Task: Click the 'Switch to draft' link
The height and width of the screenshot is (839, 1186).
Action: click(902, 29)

************

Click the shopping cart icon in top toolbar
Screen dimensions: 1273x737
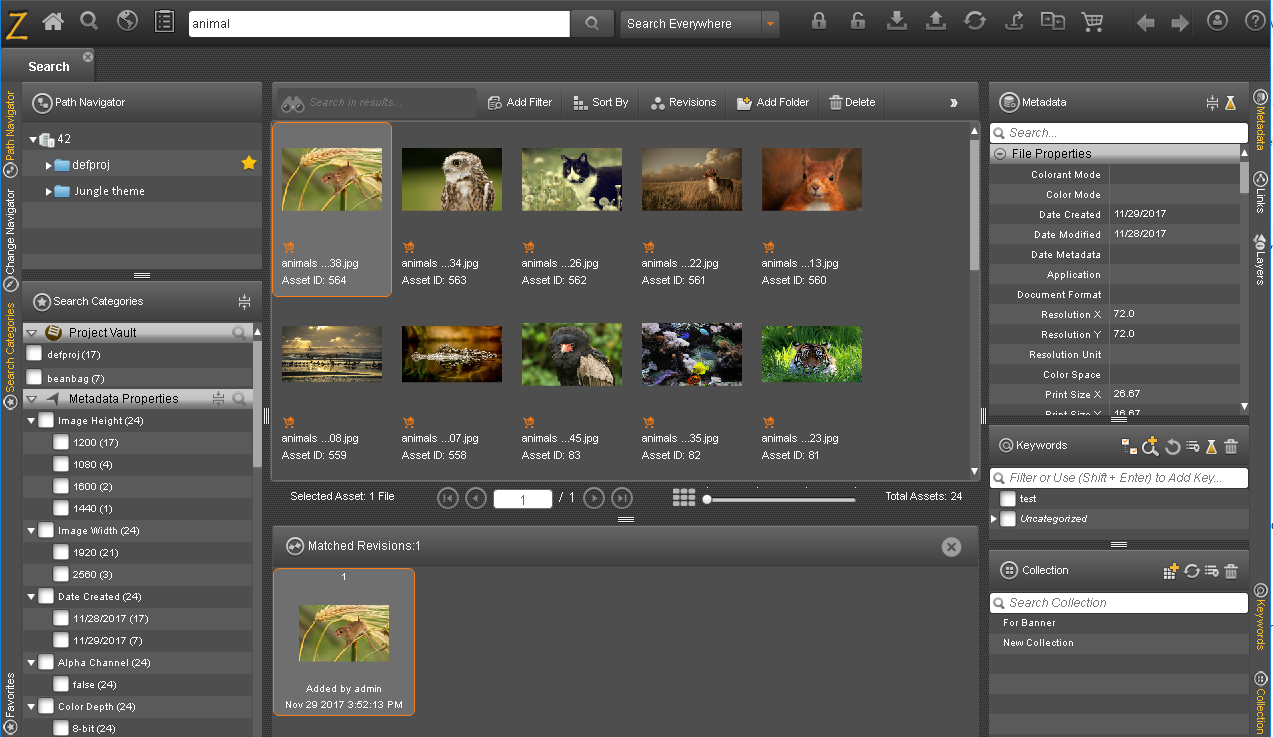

************

_YOUR INSTRUCTIONS_
Exact duplication is required for the lines above, from the line that contains "Click the shopping cart icon in top toolbar" to the line that contains "Screen dimensions: 1273x737", inclusive; omit all others.

_EXPECTED ANSWER_
Click the shopping cart icon in top toolbar
Screen dimensions: 1273x737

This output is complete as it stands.